* [Requirements]:
Render the lines from the one containing "Where should I click to: Seek" through the end of the records, inclusive, as a Markdown table with the columns Row and Line, omitting any blank lines.

--- The data ---

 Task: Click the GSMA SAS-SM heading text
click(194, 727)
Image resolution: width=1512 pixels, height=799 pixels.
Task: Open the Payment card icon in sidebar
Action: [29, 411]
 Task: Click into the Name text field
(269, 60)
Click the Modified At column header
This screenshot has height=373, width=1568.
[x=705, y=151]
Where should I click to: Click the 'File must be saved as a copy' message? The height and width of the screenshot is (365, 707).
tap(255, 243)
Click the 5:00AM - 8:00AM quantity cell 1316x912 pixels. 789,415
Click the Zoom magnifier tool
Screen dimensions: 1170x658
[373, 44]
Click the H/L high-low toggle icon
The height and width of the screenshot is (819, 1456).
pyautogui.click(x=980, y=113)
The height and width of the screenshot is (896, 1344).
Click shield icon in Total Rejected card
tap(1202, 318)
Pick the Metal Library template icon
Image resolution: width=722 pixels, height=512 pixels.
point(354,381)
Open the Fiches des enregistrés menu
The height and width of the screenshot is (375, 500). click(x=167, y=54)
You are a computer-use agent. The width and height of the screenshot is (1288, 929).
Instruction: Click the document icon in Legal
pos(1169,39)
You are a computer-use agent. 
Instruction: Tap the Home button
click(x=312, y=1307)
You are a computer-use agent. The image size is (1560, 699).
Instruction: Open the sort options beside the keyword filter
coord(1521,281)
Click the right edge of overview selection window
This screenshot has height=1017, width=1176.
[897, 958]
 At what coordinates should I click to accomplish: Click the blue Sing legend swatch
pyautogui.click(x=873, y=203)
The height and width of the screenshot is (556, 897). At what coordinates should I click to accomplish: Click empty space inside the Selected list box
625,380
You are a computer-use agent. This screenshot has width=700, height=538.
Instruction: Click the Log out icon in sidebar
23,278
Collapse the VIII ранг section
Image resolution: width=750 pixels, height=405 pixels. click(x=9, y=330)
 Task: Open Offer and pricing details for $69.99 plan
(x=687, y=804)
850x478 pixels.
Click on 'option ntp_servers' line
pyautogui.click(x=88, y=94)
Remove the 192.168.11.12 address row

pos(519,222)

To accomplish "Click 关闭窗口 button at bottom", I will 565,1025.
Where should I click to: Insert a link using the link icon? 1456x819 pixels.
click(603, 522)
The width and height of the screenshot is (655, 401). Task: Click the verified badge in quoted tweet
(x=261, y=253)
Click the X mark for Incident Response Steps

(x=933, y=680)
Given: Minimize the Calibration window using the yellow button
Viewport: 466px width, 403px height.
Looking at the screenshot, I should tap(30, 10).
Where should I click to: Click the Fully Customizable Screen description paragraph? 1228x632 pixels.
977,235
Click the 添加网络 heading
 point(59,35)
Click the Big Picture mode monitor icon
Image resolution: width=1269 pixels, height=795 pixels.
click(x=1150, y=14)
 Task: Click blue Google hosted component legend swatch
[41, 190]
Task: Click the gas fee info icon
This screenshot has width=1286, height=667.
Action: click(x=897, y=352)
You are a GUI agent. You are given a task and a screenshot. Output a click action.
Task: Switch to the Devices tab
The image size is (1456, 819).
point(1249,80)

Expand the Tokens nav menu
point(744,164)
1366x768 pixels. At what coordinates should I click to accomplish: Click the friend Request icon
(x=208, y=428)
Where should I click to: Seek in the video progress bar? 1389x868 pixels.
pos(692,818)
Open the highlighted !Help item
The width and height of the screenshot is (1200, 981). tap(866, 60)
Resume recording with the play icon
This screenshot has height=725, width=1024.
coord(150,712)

---

* [Answer for this exercise]:
| Row | Line |
|---|---|
| 1 | Where should I click to: Seek in the video progress bar? 1389x868 pixels. |
| 2 | pos(692,818) |
| 3 | Open the highlighted !Help item |
| 4 | The width and height of the screenshot is (1200, 981). tap(866, 60) |
| 5 | Resume recording with the play icon |
| 6 | This screenshot has height=725, width=1024. |
| 7 | coord(150,712) |